— Work item —
Pictures must be dropped from the copy of the entries below; all else is returned exactly.

— Input data —
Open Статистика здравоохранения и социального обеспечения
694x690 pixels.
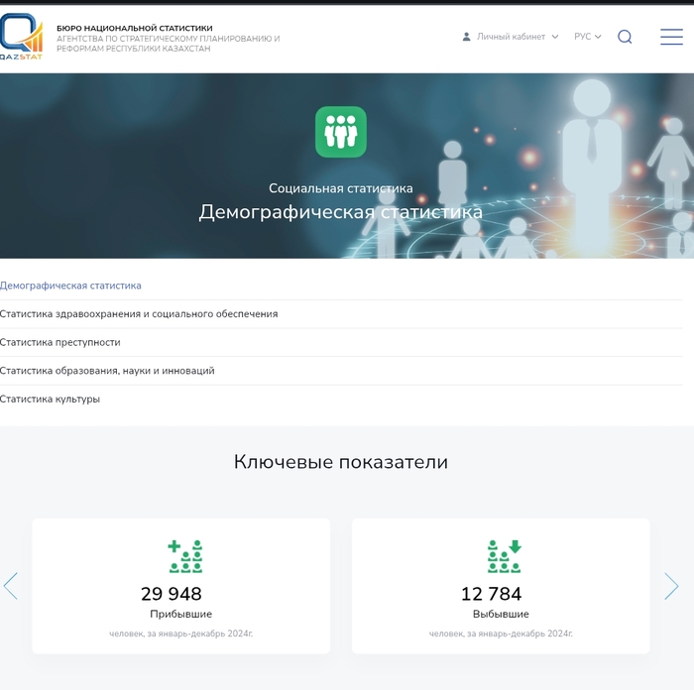pos(139,314)
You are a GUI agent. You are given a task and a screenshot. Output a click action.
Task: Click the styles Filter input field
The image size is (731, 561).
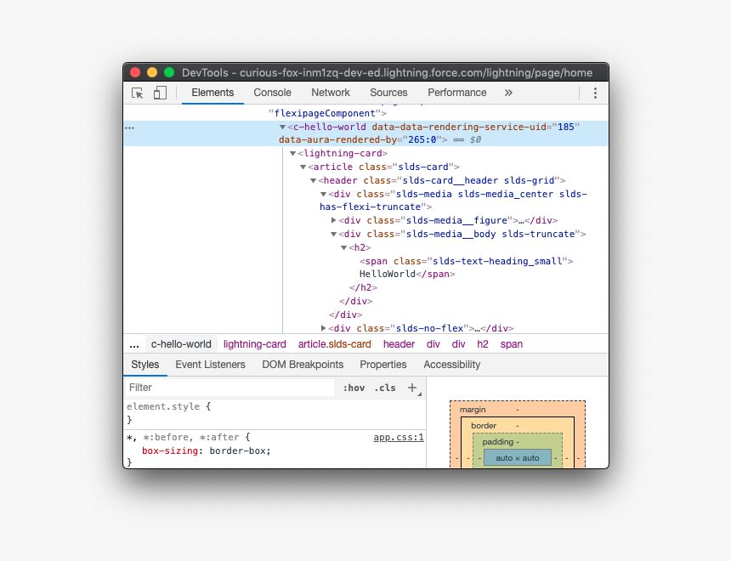(x=230, y=388)
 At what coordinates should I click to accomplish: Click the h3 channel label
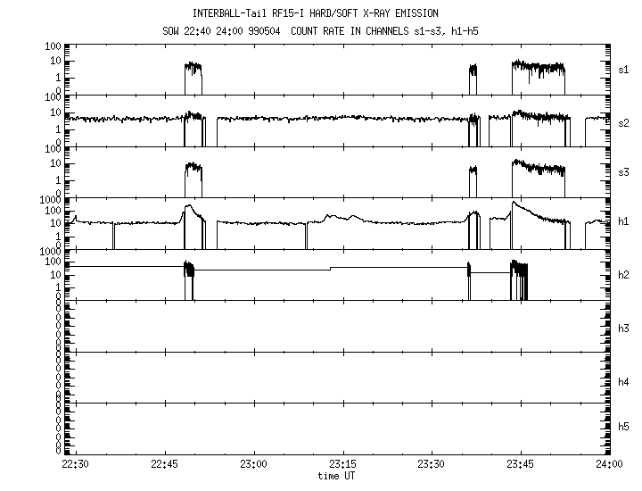[x=623, y=328]
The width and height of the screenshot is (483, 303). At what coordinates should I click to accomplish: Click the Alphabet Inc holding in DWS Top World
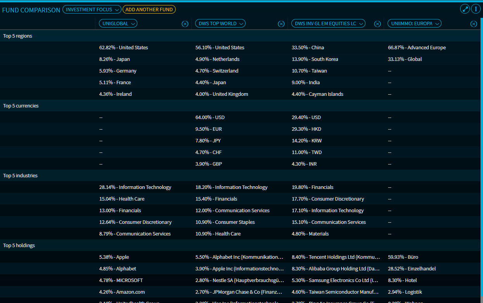239,257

— The completed task —
Open Статистика здравоохранения и социального обеспечения
694x690 pixels.
pos(139,314)
You are a GUI agent. You are given a task and a screenshot. Output a click action.
Task: Click the styles Filter input field
The image size is (731, 561).
(x=230, y=388)
 At what coordinates should I click to accomplish: Click the h3 channel label
[x=623, y=328]
The width and height of the screenshot is (483, 303). At what coordinates should I click to accomplish: Click the Alphabet Inc holding in DWS Top World
239,257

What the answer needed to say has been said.